Reading a story published in The Salt Lake Tribune on April 25 ("Mormon church endorses Scout plan"), I was stunned to learn that gays looking to remain in good standing with the LDS Church are required to "control unrighteous thoughts."

While I respect (and will defend) the church's right to define and enact its moral policies, I do not believe it has the right to create its own facts.

LDS leaders are requiring of an already marginalized population what is factually impossible.

As neuroscientist Sam Harris noted, "You no more author the next thing you think than the next thing I say. Thoughts just emerge in consciousness; we are not authoring them. … The idea that we as conscious beings are deeply responsible for the character of our minds simply can't be mapped onto reality."

The contents of consciousness are not thought into being, even though that is how it feels. A thought's arrival is as mysterious and obscure as is its departure.

When's the last time you decided to forget? "I had something to tell you," I confess, "but I forgot what it was."

Then there's the illusional and autobiographical sense of self, what Descartes identified as the res cogitans (a "thinking thing"). What we experience as the self (or thinker) is a virtual, nonphysical agent that the mind-brain nexus creates to make sense of the conscious narrative. No brain, never mind; no mind, never self.

Neuroscientists denounced substance dualism and the attendant Cartesian theater long ago.

"Unperceived forces of mind," writes Harvard psychologist Daniel Wegner "… create both the thought and the action, leaving the person to infer that the thought is causing the action." Counterintuitive, perhaps, but things are not always as they seem.

Cognitive neuroscientist Michael Gazzaniga agrees that the sense of self "is a powerful and overwhelming illusion that is almost impossible to shake."

And because illusional agents could never think thoughts into being, how could they possibly be charged with a thought's dismissal? The self is part of the conscious experience, not the architect or curator of cognition.

Gays "can be forgiven through sincere repentance," the LDS Church's Handbook 2 instructs. But why should repentance be required for what Nature endowed? Sexual identification is discovered, not decided.

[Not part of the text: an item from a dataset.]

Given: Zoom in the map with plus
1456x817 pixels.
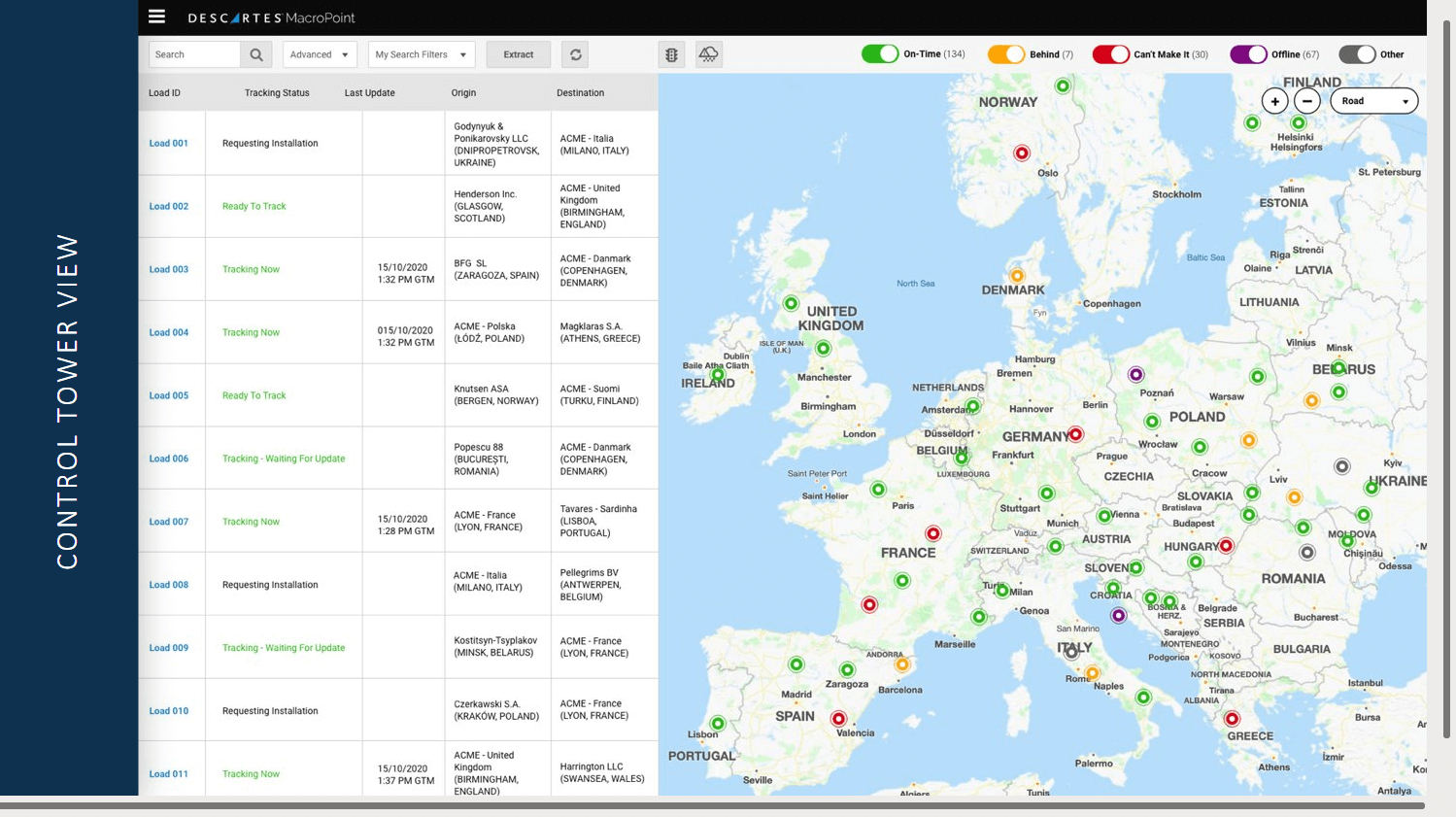Looking at the screenshot, I should click(1275, 101).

While condemning the lifestyle, The Church of Jesus Christ of Latter-day Saints insists that it "reaches out with understanding and respect." What I see in LDS policy, however, bears a striking resemblance to implacable intolerance.

LDS leaders accept gays, but only on their terms. And if gays don't comply, well, their obstreperous and insubordinate nature will be met with disciplinary action and the threat of a diminished eternal inheritance.

I cannot help but recall how the biblical Jesus responded when a foolish community's intolerance cost him his life: "Father, forgive them; for they know not what they do." (Luke 23:34)

Kim M. Clark is a practicing optometric physician who resides with his wife Cindy and dog Bailey in Portland, Ore. His interests include neuroscience, philosophy and particle physics.